Reach Out. Draw In. Lift Up.

The Kindness Show is a three-act play: Act One—“Reach Out”; Act Two—“Draw In”; Act Three—“Lift Up.” The first thing kindness will do is reach out beyond whatever it is that divides and separates it in an effort to close the gap. Separation can be the result of anything from geographical distance to an offense between people. In fact, the word offended literally means “separated,” and offense has the power to drive a wedge between people larger than any number of miles. But when the kindness of God rises up inside believers, they will reach out through the distance that separates, not in an attempt to prove their cases or stake their claims, but with the overwhelming desire to put love on display. Under the rules of the Old Testament, man had to make sacrifices for his sins. It was an animal that represented man’s sin and the distance that sin had put between God and him. To put this animal to death was to put to death the distance between God and men, even if only for a short time. But when our Father gave us Jesus, He reached out in kindness beyond the distance between heaven and earth, beyond the distance between His holiness and our sin, not in an effort to condemn us but because His overwhelming love for us demanded that He do so. And according to Ephesians 2:7, He is showing us “the exceeding riches of His grace in His kindness toward us in Christ Jesus.” Verse thirteen says, “But now in Christ Jesus you who once were far off have been brought near by the blood of Christ.” When God put Jesus to death on the cross, He was forever putting to death the distance that separates us from Him:

“For [Jesus] Himself is our peace, who has made both one, and has broken down the middle wall of separation… that He might reconcile them both to God in one body through the cross, thereby putting to death the enmity. And He came and preached peace to you who were afar off and to those who were near” (Ephesians 2:14,16,17).

In a universe-altering display of kindness, God reached out to us, drew us in, and then lifted us up to sit with Him in heavenly places in Christ Jesus (Ephesians 2:6).

In the coming weeks and months, we will be heading out with kindness written on our hearts (Proverbs 3:3,4 nlt). From where I sit right now, there are countless hours, many airplanes, and great big oceans between us and the people we are going to see. But we have asked the Lord for the nations of the world, and now we must reach out beyond natural and cultural barriers and demonstrate our love for them by closing the gap between us.

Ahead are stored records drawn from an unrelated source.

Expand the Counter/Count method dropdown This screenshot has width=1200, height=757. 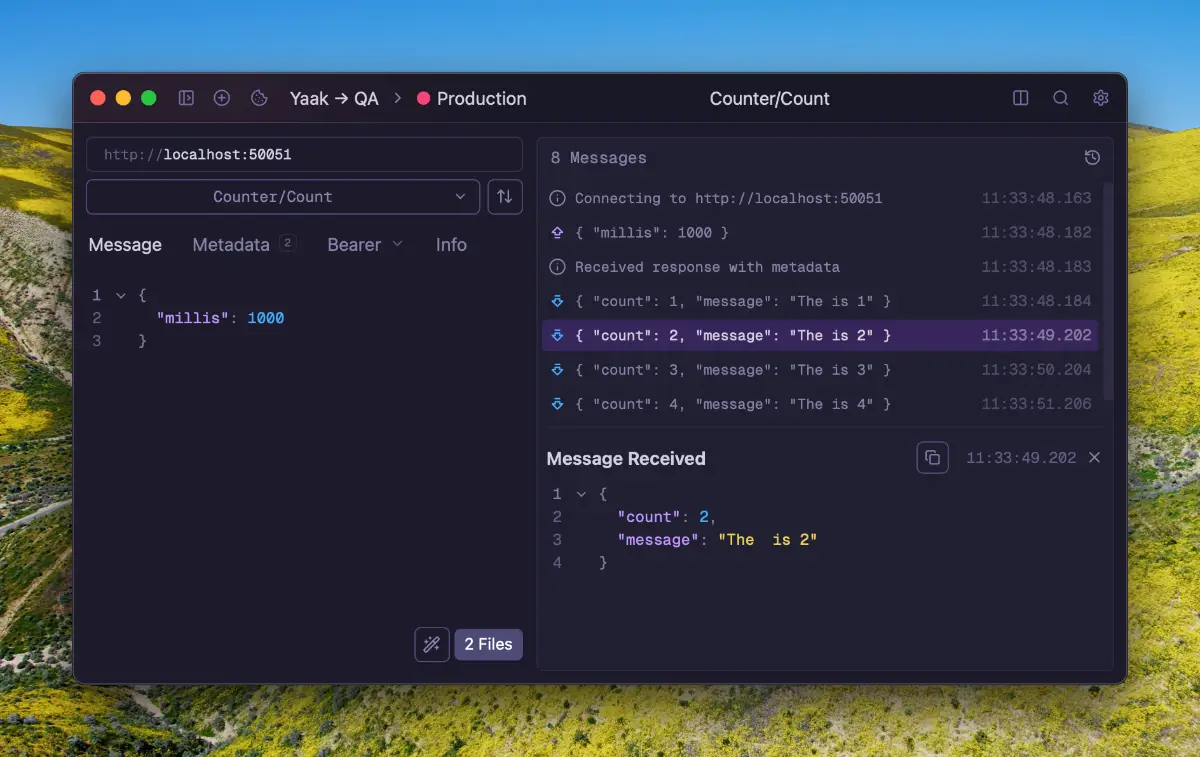tap(283, 197)
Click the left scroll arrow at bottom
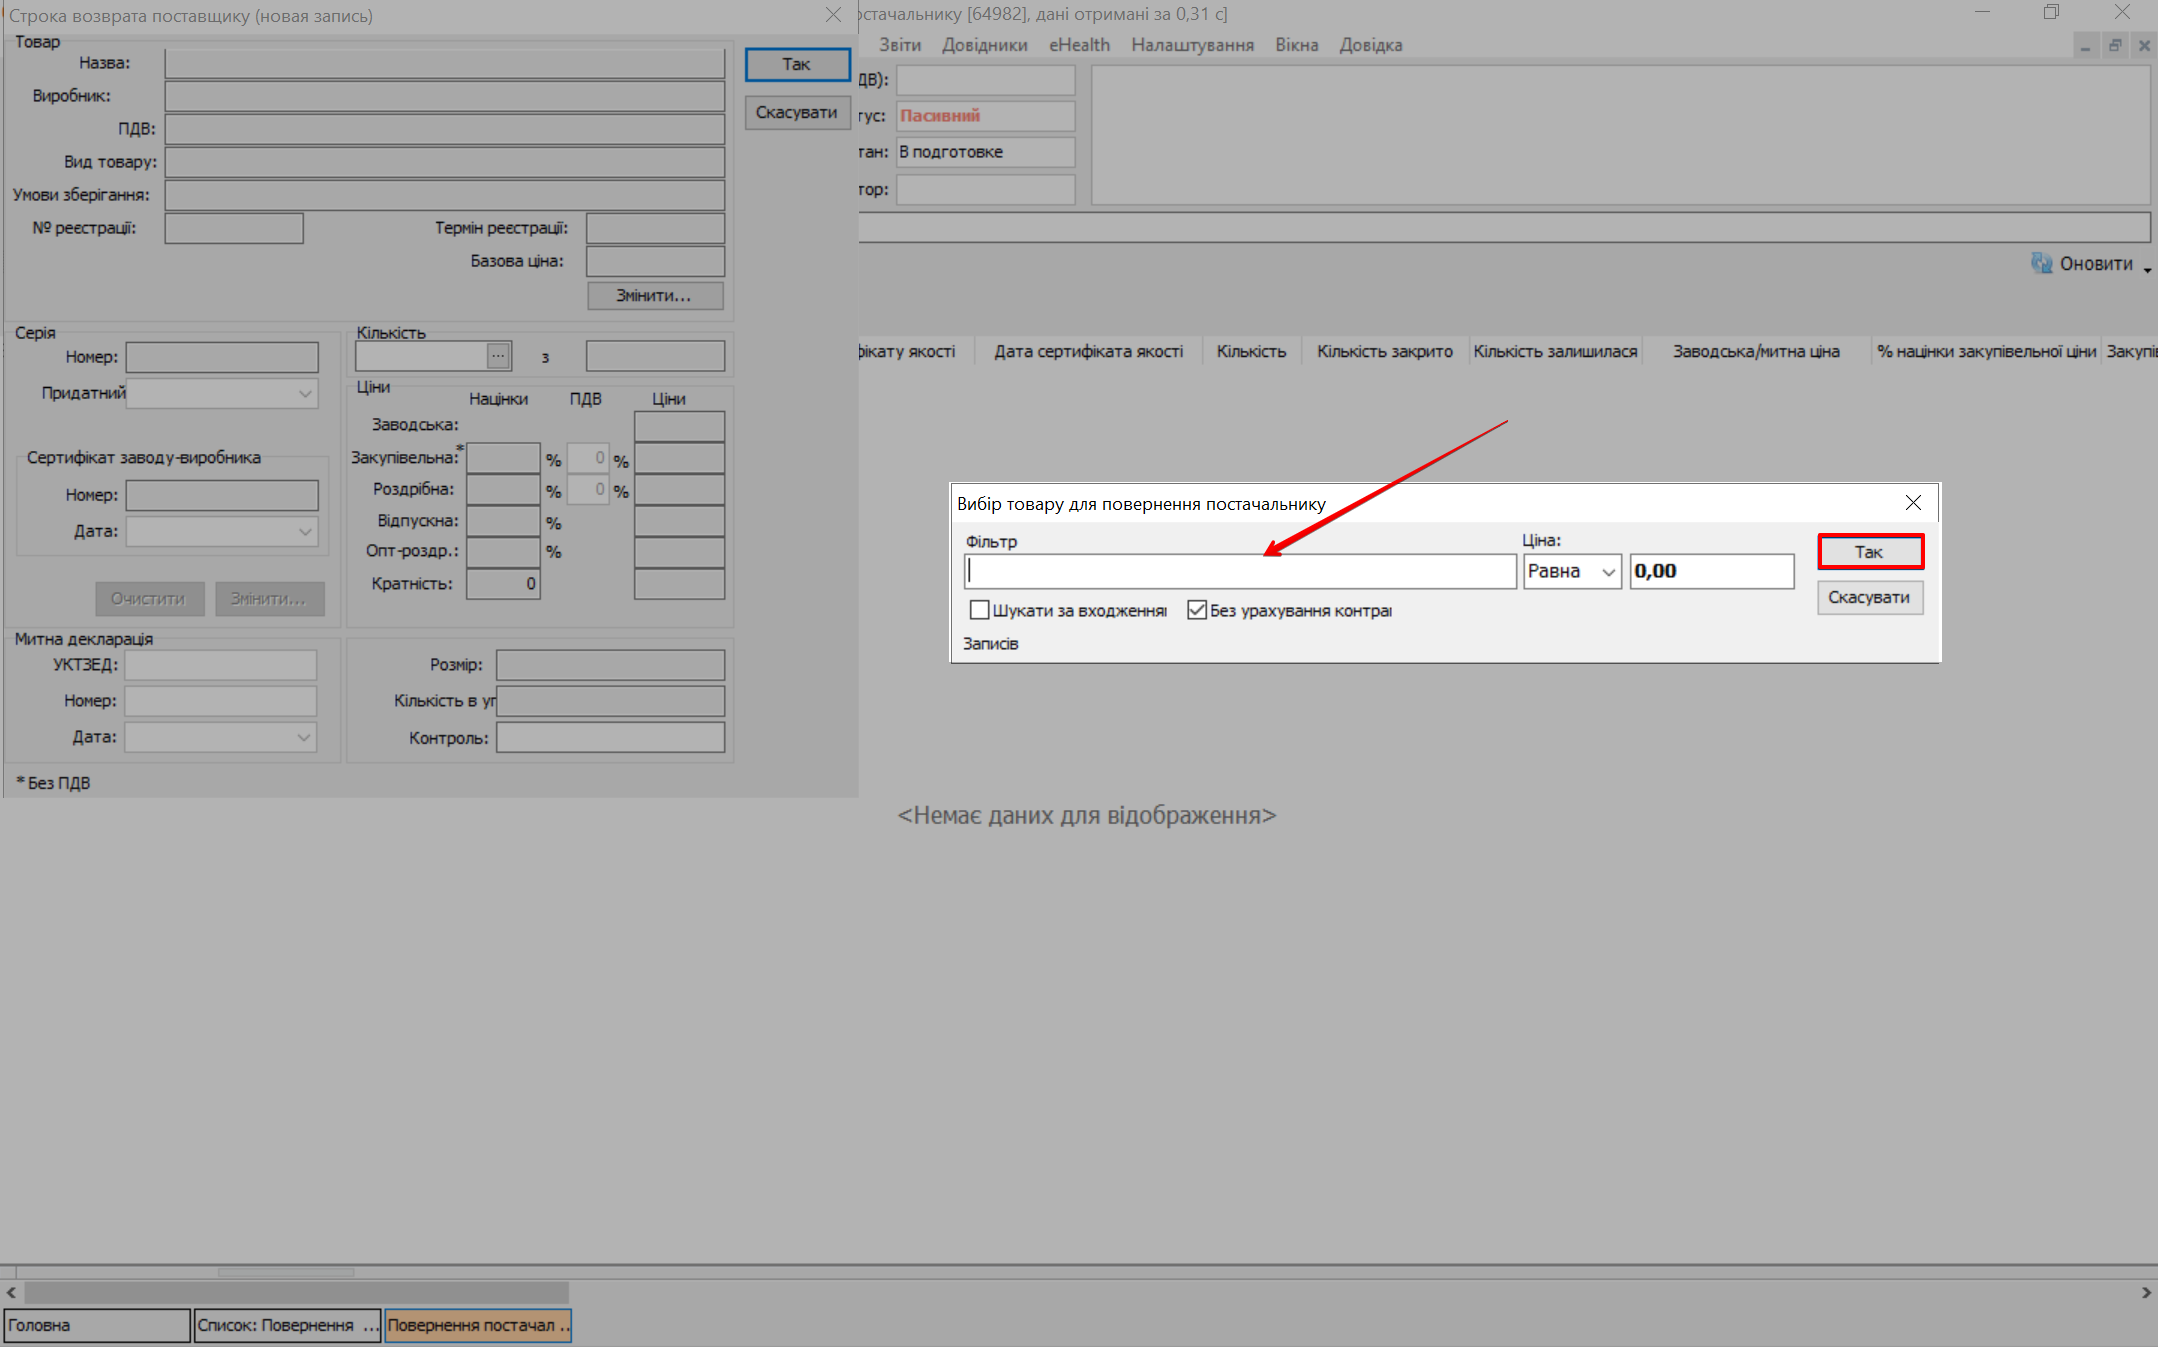The image size is (2158, 1347). click(11, 1292)
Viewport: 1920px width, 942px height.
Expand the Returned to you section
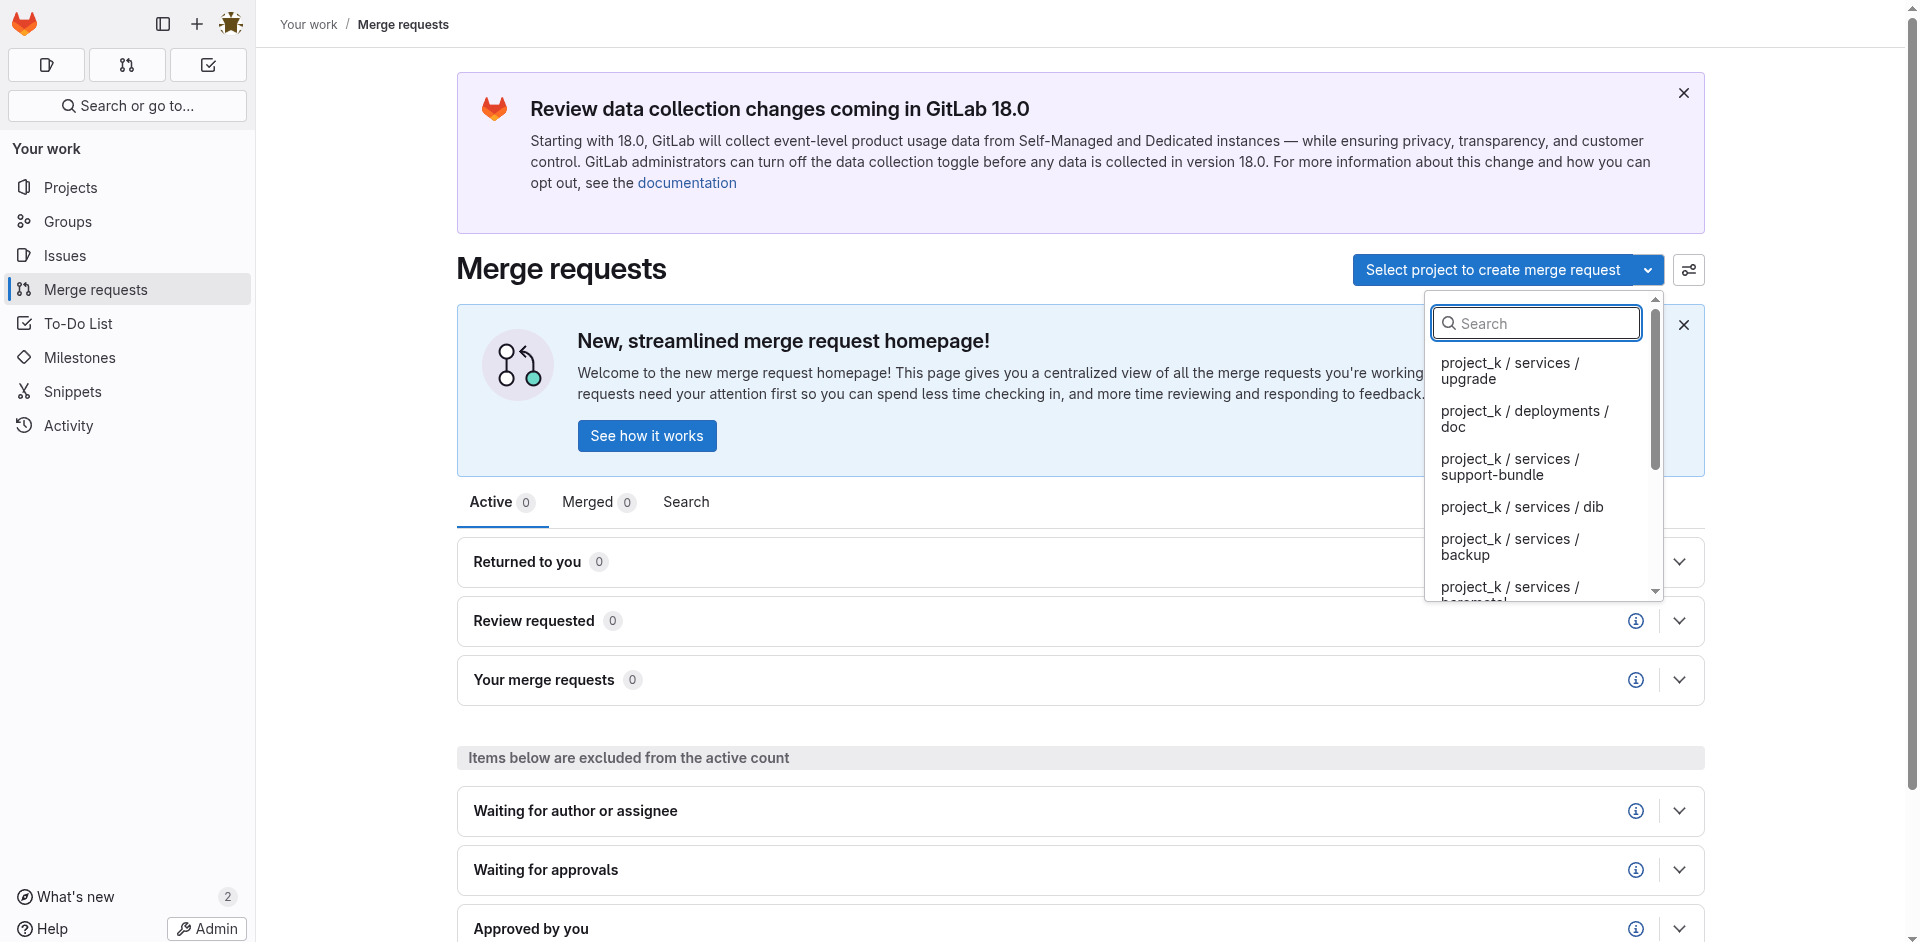tap(1680, 561)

Our assignment in going is clear: magnify Jesus. He said that if He be lifted up, He would draw all men to Him. Remember, kindness is drawing power. We will preach the truth in love, believing that all who hear will be lifted in their hearts, strengthened in their bodies, and that their lives will be forever changed by the manifestation of Jesus. Now it’s your turn. Let the same desire that rose up in King David to show the kindness of God rise up in you. Is there offense between you and a brother? Reach out beyond what separates you. Let kindness draw him back into fellowship, and if there has been any shame, then let love lift his head, his heart, and his whole life. Show him the kindness that has been shown to you, no matter how lame you’ve thought him to be. This may sound funny, but the love of God really is all a big show. It’s the biggest show anyone has ever seen. So who will you invite to The Love Show?